膝を突き、頭を垂れているのは薄汚れた白衣に様々な計器を取り付けた幹部にして科学者である。名を、ドクター・ヘルタイム。
「正確には、失敗とまでは言いません。囚人の解凍には成功しましたが、その意識に著しい問題があるのです」
首領の怒気など意にも介さず、静かな声でヘルタイムは答えた。
「どういう意味だ。詳しく説明しろ」
言って、ギャン・デスペラードはグラスの中身を呷る。すかさず、ソーマが次の一杯を注いだ。
「はい。ではまず、解凍した囚人をこれへ」
ヘルタイムが言うと、白衣を着たアバドンズたちが異形の怪人を連れてきた。まるで岩石でできたような肉体にボロボロの制服を身に着けている。

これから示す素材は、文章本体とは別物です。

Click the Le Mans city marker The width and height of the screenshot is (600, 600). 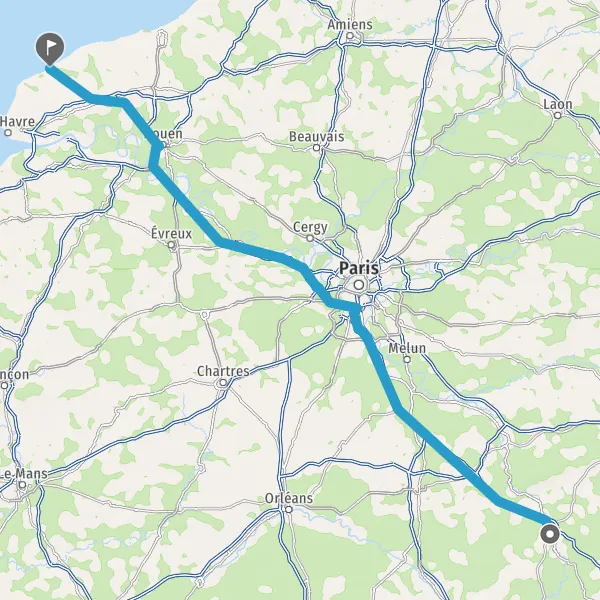[23, 485]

「ロック・ロック・プリィズン。元ケルベロス牢獄刑務官ですが、凶悪犯の脱獄を手助けしたとして自らも牢獄に収監された者です。能力は〝収監ロックロック〟。牢屋を召喚して対象を閉じ込める能力です。非常に強力な能力で、ぜひとも働いてもらいたかったのですが……」
「能書きはいい。状況を言え」
「これは失礼。ですがその前に、簡単にケルベロス牢獄での冷凍刑について説明しておきます。ここでの冷凍刑は肉体を冥王星の氷によって氷漬けにし、脳内にある夢を見る器官と一部の意識は薬物によって常時覚醒させておきます。こうする事で、冥王星由来の氷が持つネガティブエネルギーを常に受刑者に送り込み、一〇〇〇年単位では収まらぬ地獄の苦しみを常に感じさせるのです」
「ふん。ぞっとしねえ話だな」
と、言いつつも、ギャンが持つグラスの中の氷は冥王星から採取したもので、これを入れたグラスで酒を飲むと、常人は悪夢よりも恐ろしい妄想に取り付かれるのだが、ギャンにしてみれば酒の余興である。

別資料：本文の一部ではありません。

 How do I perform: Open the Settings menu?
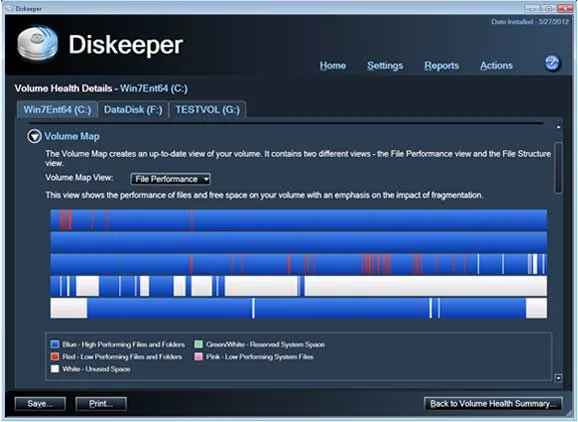click(x=385, y=66)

「……ま、この牢獄に入った囚人の大半にとって、悪夢などは映画を見ているようなもの。たとえ自らが死ぬ思いを何万回繰り返したとしても、肉体の死でない限り囚人どもは屈しない。ですが、残念な事に、このロック・ロック・プリィズンは違いました。こやつは元刑務官であり、この冷凍刑の恐ろしさをよく知っていました。刑がもたらす地獄の苦しみを前に、ついに正気を失ってしまったのです。そんな状態でネガティブエネルギーに晒された結果、このように肉体を解凍しても、魂はどこかに行ってしまったままなのです」
確かに。ロック・ロック・プリィズンは両手を震わせたまま、白眼を剥いて涎を垂らし、何事かうわ言とも呻き声ともつかない音声を発し続けている。
「……でも、生きているのよね? 今のところ」
ソーマが問うと、ヘルタイムは頷いた。
「肉体のほうは。こやつの魂を再召喚し定着できれば再び動き出すだろう。だが、そのためには反魂の儀を行わなければならない」
「前置きが長いな。ヘルタイム、つまりどうしたいんだ」
ヘルタイムは感情の読めない漆黒の瞳をギャンに向けた。
「ギャンギャンスタンプのエネルギーを反魂の儀に利用させていただきたい。具体的には地球に押印した紋章の上で儀を行い、こやつの魂を取り戻します」
「そんな事をしてどうなる? 仮に反魂の儀がうまくいったとしても、スタンプのエネルギーを吸っちまったんじゃ元もこうもあるまい。別の囚人を解凍させたほうがまだましだろう」
「首領。私の見立ては違います。ギャンギャンスタンプのエネルギーにくぐらせて魂を肉体に戻せば、いわばその肉体はスタンプの分身。うまくすれば、歩く第二のギャンギャンスタンプとなるやも……」
ヘルタイムの提案を、ギャンは目を閉じて静かに聞き、
「いいだろう」
と言った。
「ありがとうございます。首領」
「動き回るスタンプができるのなら確かに面白い。それだけだ。で、反魂の儀はお前がやるんだよな」
「そうしたいところですが、私は次の囚人の解凍作業に戻らなければなりません」
言葉を切ったヘルタイムの視線が、ソファの上の人物に向けられた。
「ここは心得のあるものに同行していただけないかと」
ギャンとソーマがその視線を追う。ソファの上の人物は寝息さえ立てない静かな眠りのまま、無反応だった。
「……だそうだ。頼めるか、用心棒?」
「断る。面倒はごめんだ」
ジャンク・ザ・ジャックの返答は速かった。
「まあ、そういうな。おれからも頼みたい。前回はシュレッダの奴が裏切ったせいでやむなく予定を変更したが、お前には地球の戦隊を蹴散らしてもらいたいんだよ。お得意の剣でな」
ジャンクは沈黙を選んだ。その目は瞼の裏の闇を見ているのか。それとも……
「うちの囚人どもを撃退しているぶん、存外歯応えのある連中だ。一人か二人でも削ってもらえると助かるんだがな」
しばし沈黙が続いたあと、気だるげなため息がソファの上から聞こえた。ジャンクの手が、傍らにあった異形の剣の柄を掴んだ。